Others might want someone who would mesh with their preference for seeing the world in a firmly held way or path.
 
I guess it depends how important politics are in your life. Sounds pretty boring to me. You are looking for a mate, not a running mate.
I've used dating apps in the past few months and literally every profile lists their political views or they have something akin to "Will only date liberals, Republicans, etc." so it's safe to say that it's important for a lot of people.
 
The political "label" that describes a person is not a reason not to date someone IMHO. Political views matter at the ballot box, not in a relationship.
I think they are intricately tied together IMO as far as a relationship but I just wanted to say using political party labels to define your interest in someone isn't my cup of tea.

I'm more about actual issues, that tells me about the characteristics and qualities about someone than whether they define themselves one political party or not and I know enough people who blindly vote party line that I find myself thinking that's a detractor because then I'm not sure if the person has really formed an opinion themselves and it doesn't leave as much room for nuances in people's feelings.

Completely my opinion but where you stand on an issue and finding someone who is either respectful of that or has the very similar views isn't the same as excluding based on a political party and I find that excluding based on a political party or like the other poster was saying using moderate only ends up furthering the distance between people and how we interact as a public. It's what happens out there IRL, it is part of the dating world and the friendship world both for young and old alike these days but it's not how I want to choose my friends much less dating interests. I want to get to know them for them and make decisions based on that.
 


So this little twist in the conversation is getting me wondering how many people here are in relationships with someone who has differing political views and how they make it work. I guess I kind of assumed that if someone says that they don't believe in god, they are more than likely politically liberal and that aligns with my beliefs. This was likely flawed as I'm sure there are atheist conservatives out there, I just didn't encounter many of them. If someone had fairly quickly let me know that they were conservative, unless there was some other compelling reason to suss things out, I probably would've not gone out with them again.
 
Some folks would prefer a partner who is comfortable with discussing and respecting various views.
Others might want someone who would mesh with their preference for seeing the world in a firmly held way or path.
100%, have to be comfortable and interested in discussing national and world events. And in my case, it helps that we view the world the same way....believe the same things for the most part. I would think that it's far more important these days, especially with some middle aged/older people who are out in the dating world. There are folks out there now whose identities are wrapped around their political ideology. More so than any time I've been alive anyway.

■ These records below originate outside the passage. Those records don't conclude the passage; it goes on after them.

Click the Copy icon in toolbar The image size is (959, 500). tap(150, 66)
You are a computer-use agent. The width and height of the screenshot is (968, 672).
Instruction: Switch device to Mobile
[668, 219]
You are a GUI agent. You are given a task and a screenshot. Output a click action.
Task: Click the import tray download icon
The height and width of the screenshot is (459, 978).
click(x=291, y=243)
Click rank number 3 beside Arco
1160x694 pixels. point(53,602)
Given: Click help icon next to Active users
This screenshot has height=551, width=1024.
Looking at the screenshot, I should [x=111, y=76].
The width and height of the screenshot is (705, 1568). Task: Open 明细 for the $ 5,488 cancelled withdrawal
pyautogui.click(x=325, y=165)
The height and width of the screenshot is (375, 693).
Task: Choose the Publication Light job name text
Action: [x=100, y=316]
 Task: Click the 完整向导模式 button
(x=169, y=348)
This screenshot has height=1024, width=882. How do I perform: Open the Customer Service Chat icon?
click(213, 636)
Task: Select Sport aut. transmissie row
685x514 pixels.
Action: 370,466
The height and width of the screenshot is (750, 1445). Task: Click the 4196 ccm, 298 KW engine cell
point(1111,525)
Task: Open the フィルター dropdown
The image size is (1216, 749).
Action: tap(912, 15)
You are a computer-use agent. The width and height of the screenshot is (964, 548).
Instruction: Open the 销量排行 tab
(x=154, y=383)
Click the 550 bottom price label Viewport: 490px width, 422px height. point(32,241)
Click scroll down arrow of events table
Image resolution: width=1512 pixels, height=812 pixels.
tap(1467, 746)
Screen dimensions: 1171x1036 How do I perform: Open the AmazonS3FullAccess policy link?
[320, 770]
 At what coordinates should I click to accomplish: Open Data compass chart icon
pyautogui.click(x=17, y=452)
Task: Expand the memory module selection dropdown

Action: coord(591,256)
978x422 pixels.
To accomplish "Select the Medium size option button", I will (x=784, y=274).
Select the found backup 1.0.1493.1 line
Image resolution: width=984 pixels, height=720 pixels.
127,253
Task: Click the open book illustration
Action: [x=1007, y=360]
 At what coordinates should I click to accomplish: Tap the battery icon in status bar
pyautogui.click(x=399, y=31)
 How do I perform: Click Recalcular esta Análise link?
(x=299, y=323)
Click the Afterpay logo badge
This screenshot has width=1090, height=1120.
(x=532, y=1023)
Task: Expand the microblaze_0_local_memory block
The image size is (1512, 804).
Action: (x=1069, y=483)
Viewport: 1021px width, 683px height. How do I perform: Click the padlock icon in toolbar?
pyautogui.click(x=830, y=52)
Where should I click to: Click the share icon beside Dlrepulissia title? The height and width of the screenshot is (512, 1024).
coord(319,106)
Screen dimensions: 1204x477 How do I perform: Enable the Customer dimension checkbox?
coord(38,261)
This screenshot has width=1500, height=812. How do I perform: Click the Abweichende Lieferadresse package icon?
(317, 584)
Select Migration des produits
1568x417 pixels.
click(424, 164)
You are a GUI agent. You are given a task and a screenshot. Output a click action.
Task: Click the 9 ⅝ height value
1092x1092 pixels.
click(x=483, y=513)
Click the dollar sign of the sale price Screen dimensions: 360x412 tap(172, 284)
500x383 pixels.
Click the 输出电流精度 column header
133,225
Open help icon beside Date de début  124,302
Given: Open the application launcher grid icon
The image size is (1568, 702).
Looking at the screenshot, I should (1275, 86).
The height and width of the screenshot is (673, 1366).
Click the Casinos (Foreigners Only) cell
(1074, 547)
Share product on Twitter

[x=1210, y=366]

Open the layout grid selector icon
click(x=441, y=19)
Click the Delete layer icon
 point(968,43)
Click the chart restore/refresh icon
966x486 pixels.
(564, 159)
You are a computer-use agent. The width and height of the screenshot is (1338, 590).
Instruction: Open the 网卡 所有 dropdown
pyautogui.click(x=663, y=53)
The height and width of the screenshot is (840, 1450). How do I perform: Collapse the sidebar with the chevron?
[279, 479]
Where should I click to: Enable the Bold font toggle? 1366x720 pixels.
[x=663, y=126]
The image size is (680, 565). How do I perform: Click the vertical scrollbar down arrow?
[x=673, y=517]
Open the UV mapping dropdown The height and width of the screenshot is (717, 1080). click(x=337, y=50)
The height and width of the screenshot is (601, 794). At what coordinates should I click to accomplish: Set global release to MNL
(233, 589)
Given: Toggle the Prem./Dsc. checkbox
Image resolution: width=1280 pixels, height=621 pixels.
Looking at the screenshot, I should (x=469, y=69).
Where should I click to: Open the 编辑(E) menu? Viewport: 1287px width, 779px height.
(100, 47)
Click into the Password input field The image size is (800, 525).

For me, my political beliefs would have to be in line with my partner. In the last eight years I've seen friendships fall off, marriages struggle and families pulled apart by our current situation. We're more divided than any time in my lifetime. I'd have to at least know my significant other is on the same page as me. There's enough division in our country and in our world.....I need peace at home.
 


100%, have to be comfortable and interested in discussing national and world events. And in my case, it helps that we view the world the same way....believe the same things for the most part. I would think that it's far more important these days, especially with some middle aged/older people who are out in the dating world. There are folks out there now whose identities are wrapped around their political ideology. More so than any time I've been alive anyway.

For me, my political beliefs would have to be in line with my partner. In the last eight years I've seen friendships fall off, marriages struggle and families pulled apart by our current situation. We're more divided than any time in my lifetime. I'd have to at least know my significant other is on the same page as me. There's enough division in our country and in our world.....I need peace at home.
I agree. During most of my 60+ years adult lifetime, differing political leanings seemed fine and normal. However, as you said above, the past eight years have been so derisively stoked that most of our lives have been negatively impacted. Having a bit of commonality certainly would help a relationship.
 
I've used dating apps in the past few months and literally every profile lists their political views or they have something akin to "Will only date liberals, Republicans, etc." so it's safe to say that it's important for a lot of people.
This is makes me wonder about some of those niche dating apps like Republican Singles, J-Date, or Farmers Only. Are there that many people on those smaller platforms that it's attracting their target audience? Curious.
 
This is makes me wonder about some of those niche dating apps like Republican Singles, J-Date, or Farmers Only. Are there that many people on those smaller platforms that it's attracting their target audience? Curious.
I have never been on a dating site so I cannot answer, but I have wondered the same. How many farmers are looking for love? Apparently enough to spend tons on advertising.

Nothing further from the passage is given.